== Requirements ==
Retype the passage on Wikipedia in India word for word, from "The Wikipedia in" up to and including "activities in India.".

Readers of various languages have differing interests. For example, in 2019 "Shivaji" was the most popular article in Marathi Wikipedia, "Guru Granth Sahib" was the most popular in Punjabi, and "vagina" was the most popular in Bhojpuri. Wikipedia articles are sometimes the targets of political debate. Articles where there have been discussions and controversy include, "2020 Delhi riots" and "Jai Shri Ram".

Wikimedia community organization in India
Wiki Conference India is a Wikipedia conference first hosted in India in 2011.

In 2004 Wikimedia editors in India began planning a regional organization, Wikimedia India. Organizers drafted by-laws in 2007, and in 2008 convened meetings with the assistance of the Centre for Internet and Society. The organization was founded in July 2009 as the 29th Wikimedia chapter.

A magazine editor named Sangram Keshari Senapati was praised for his development of Odia Wikipedia.

The Wikipedia in Education Programme (WEP) started in 2013 at various colleges. In 2011, students at colleges and universities in Pune were recognized for participating in a Wikipedia education project. In 2020, participants in the WEP were developing content in Tulu.

In 2020, the volunteer Wikipedia community had been funding the majority of Wiki community activities in India.

The Karavali Wikimedia community described that they edit among English, Kannada, the Tulu, and the Konkani Wikipedia language versions. They edit on topics including health and women's interest.

Wikimedia Foundation engagement in India

Google sponsored Project Tiger, which was a program to develop Wikipedia content in languages of India. Google provided Chromebooks, while the Wikimedia Foundation offers stipends for an internet connection. Some volunteers balked at the list of subjects provided by Google – mostly topics trending on Google, which some volunteers found irrelevant. Later, a local list was provided.

The Wikimedia Foundation runs fundraising campaigns asking Indian people to donate. One news source described that request for money as awkwardly emotional.

In 2011 the Wikimedia Foundation opened a branch office in India. One of the goals of establishing an office there was to increase regional fundraising.

Indian government and Wikipedia
The Indian government regulates websites including Wikipedia with the Information Technology Rules, 2021. As those rules were being drafted in 2020, some news sources speculated that Wikipedia was not in compliance with those rules.

== Excerpted data ==
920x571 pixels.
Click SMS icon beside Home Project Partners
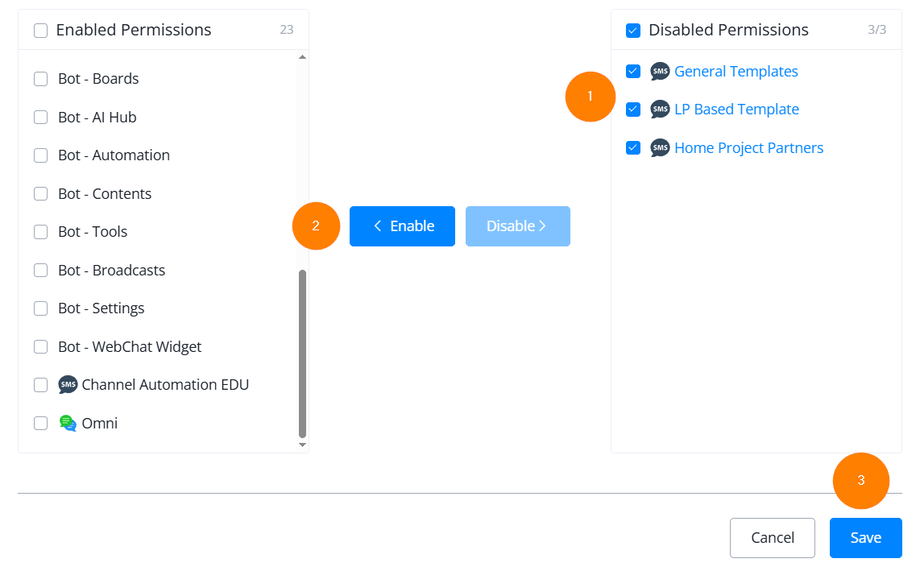click(x=660, y=148)
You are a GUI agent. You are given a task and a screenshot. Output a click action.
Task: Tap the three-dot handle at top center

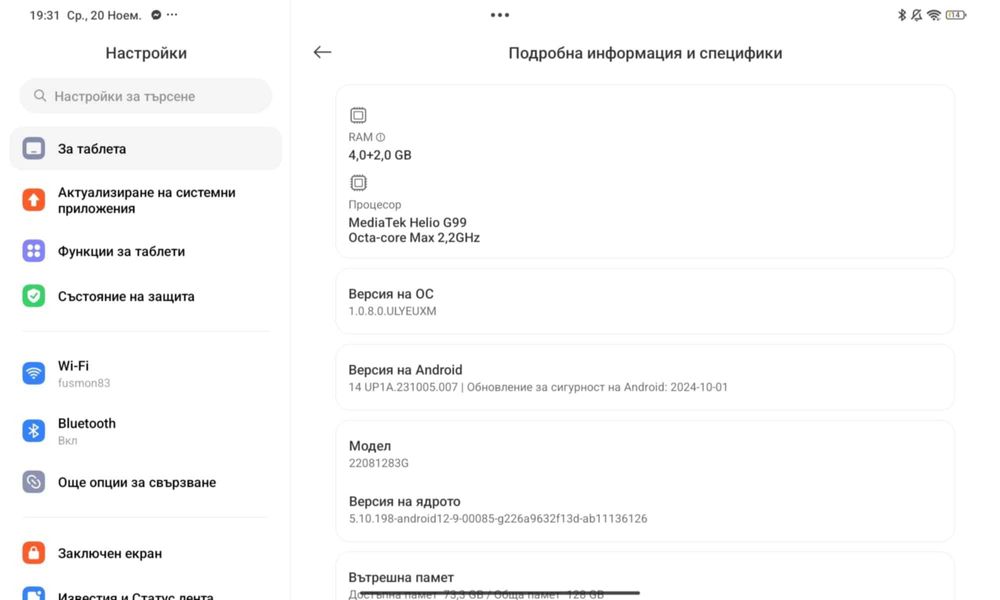(x=500, y=15)
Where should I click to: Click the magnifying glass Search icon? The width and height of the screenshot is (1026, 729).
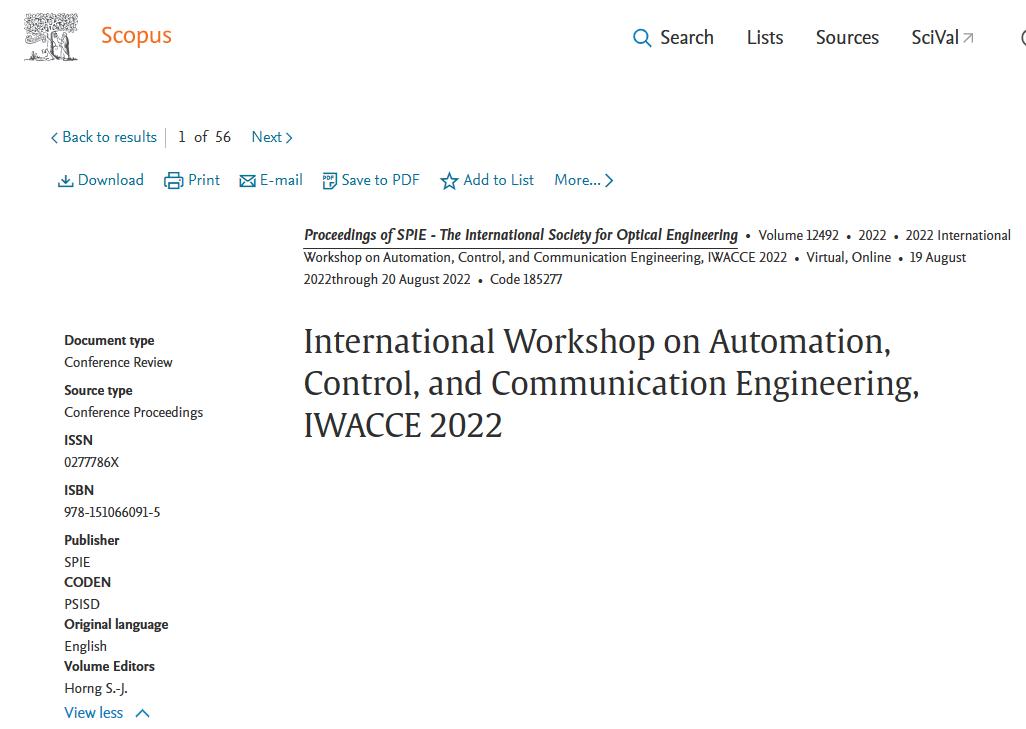pos(642,39)
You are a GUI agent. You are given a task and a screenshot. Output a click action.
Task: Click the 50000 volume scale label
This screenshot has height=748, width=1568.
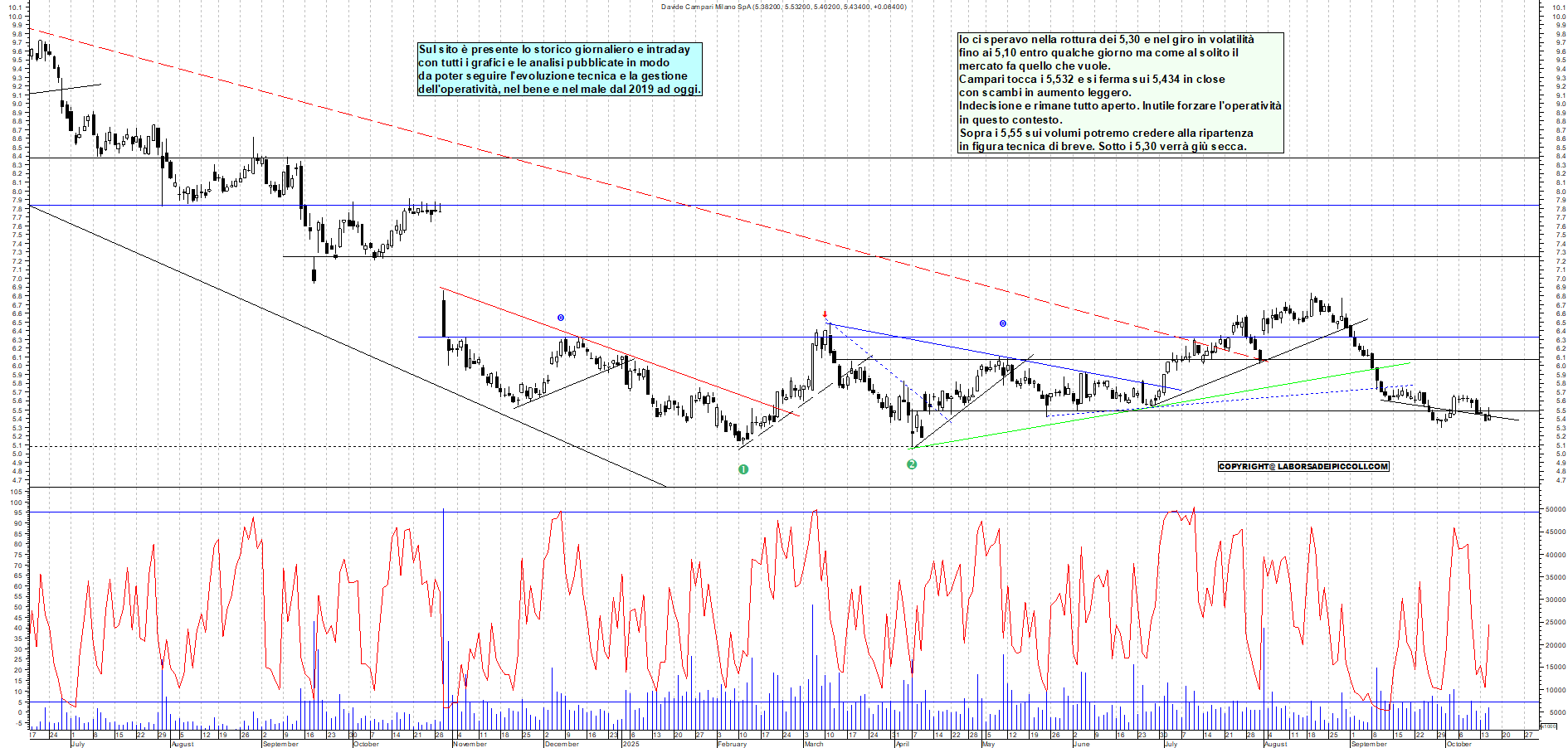click(x=1554, y=510)
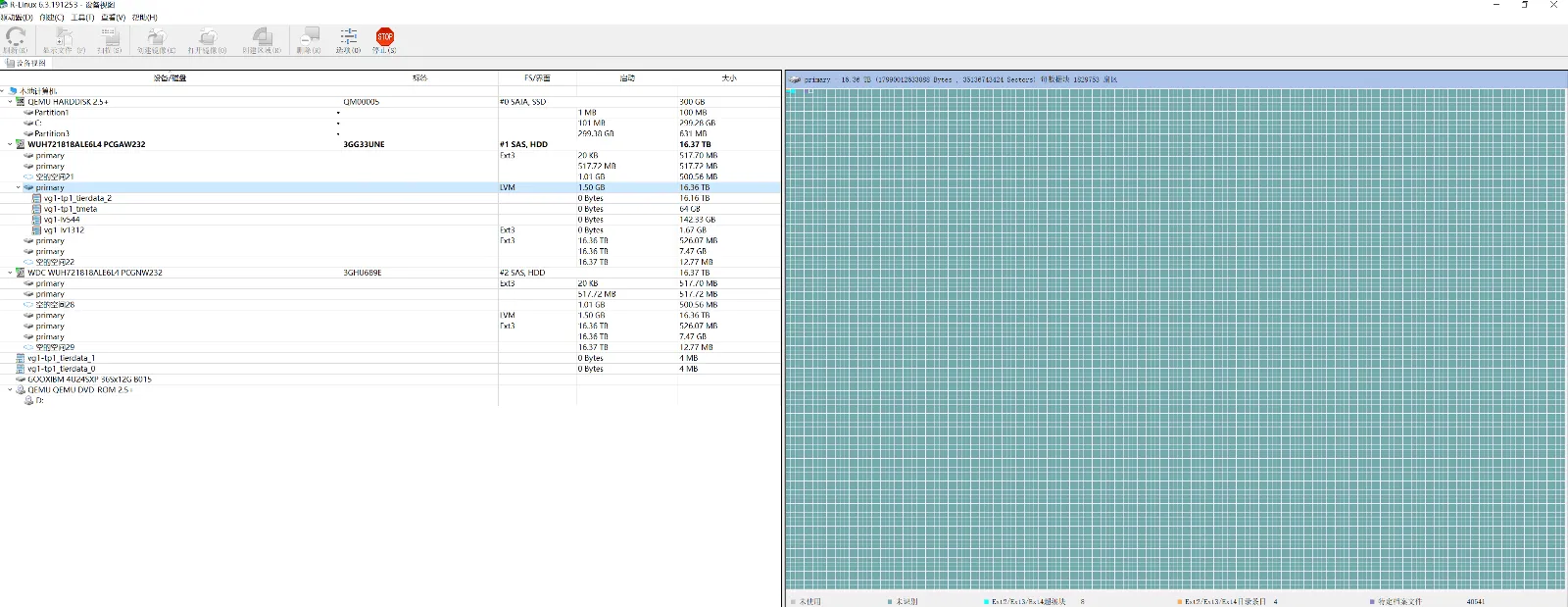Click the Create Region (创建区域) icon

pyautogui.click(x=262, y=38)
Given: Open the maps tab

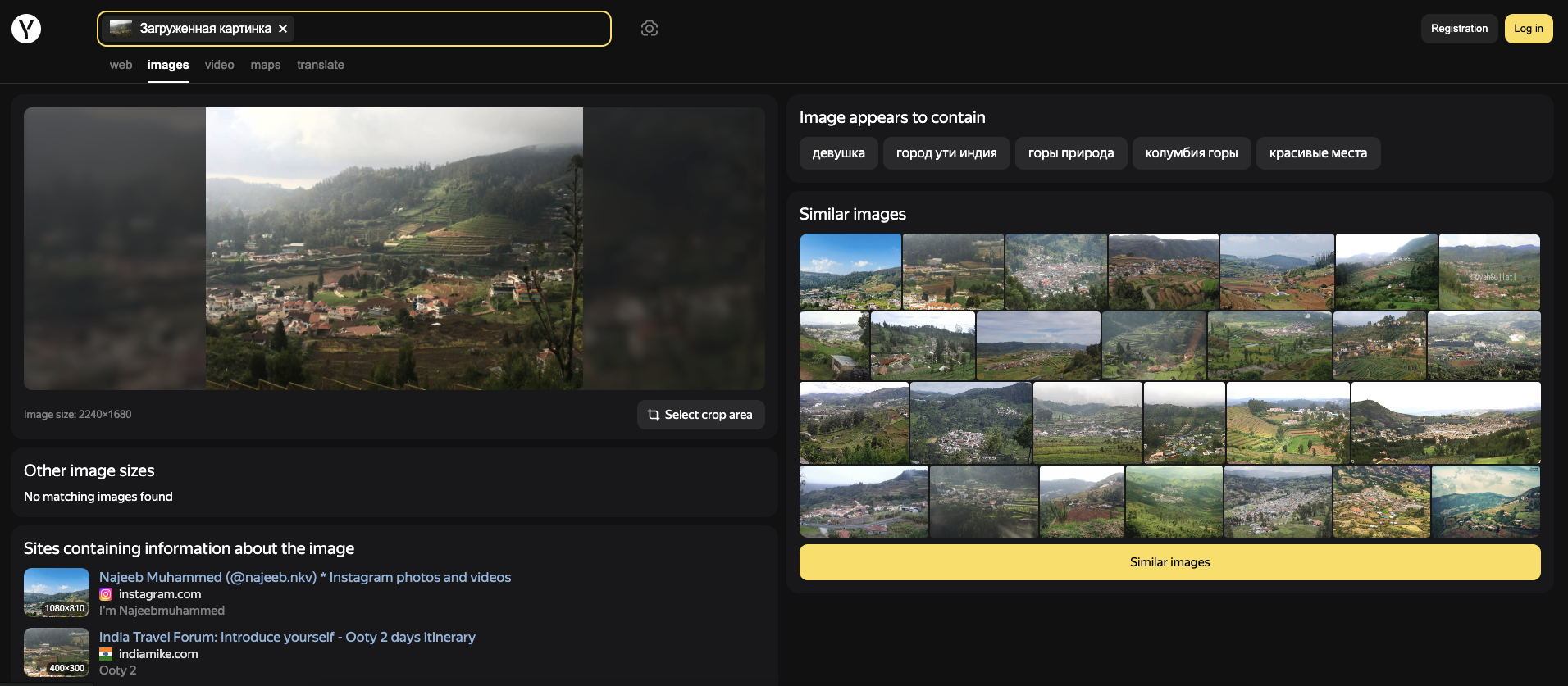Looking at the screenshot, I should coord(265,65).
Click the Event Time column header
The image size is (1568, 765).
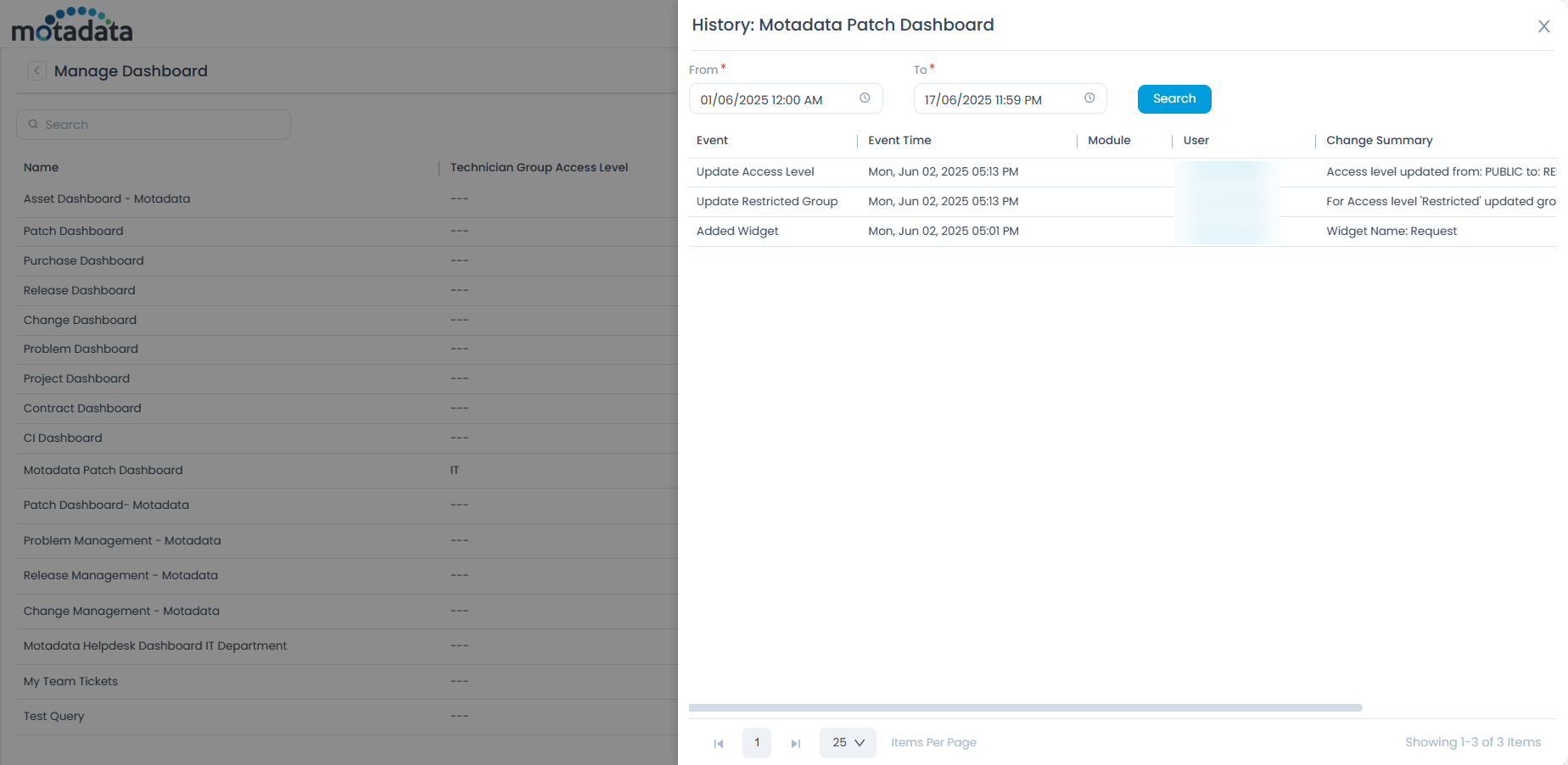tap(899, 140)
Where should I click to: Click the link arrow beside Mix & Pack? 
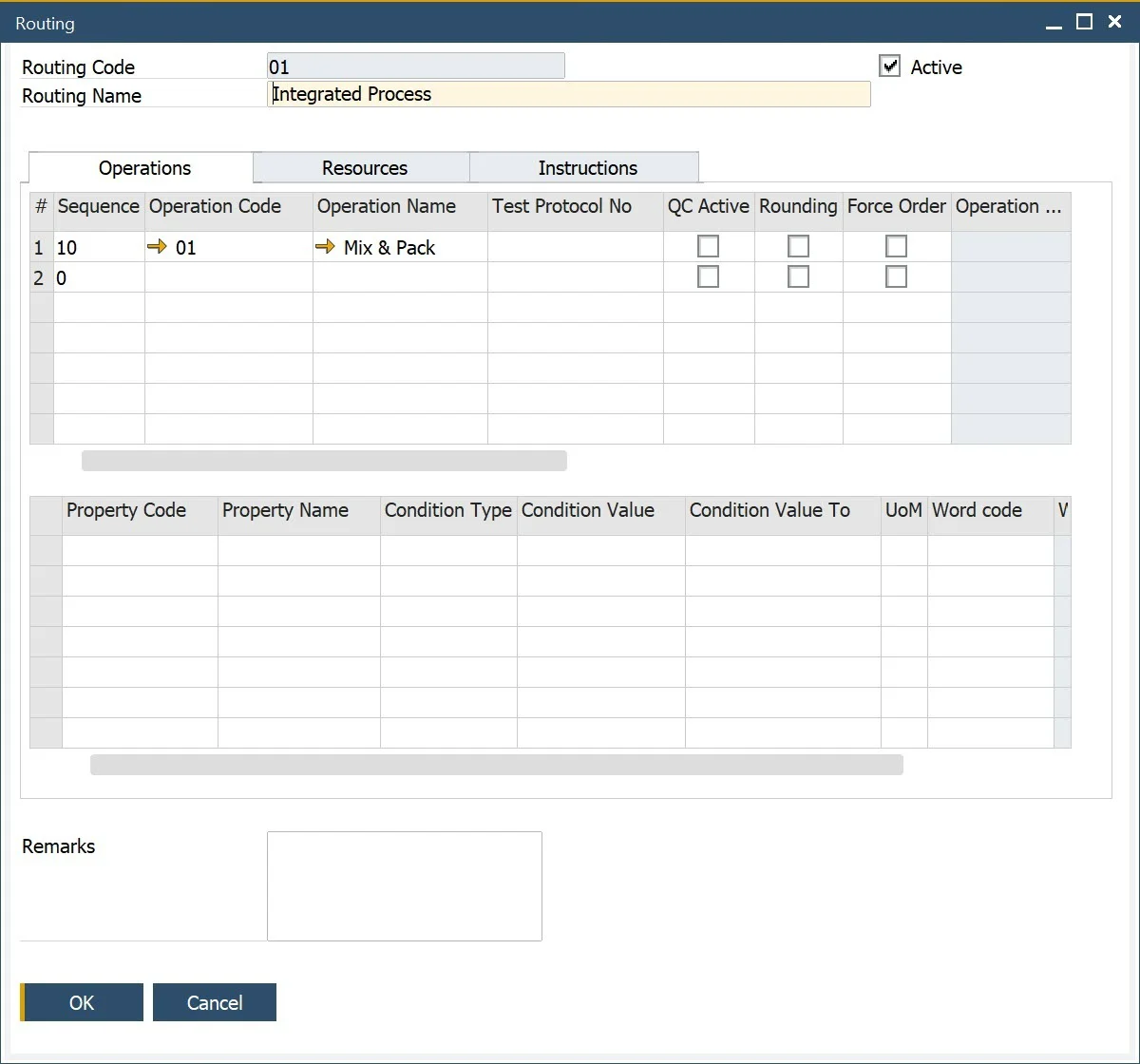(325, 247)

== Expected answer ==
The Wikipedia in Education Programme (WEP) started in 2013 at various colleges. In 2011, students at colleges and universities in Pune were recognized for participating in a Wikipedia education project. In 2020, participants in the WEP were developing content in Tulu.

In 2020, the volunteer Wikipedia community had been funding the majority of Wiki community activities in India.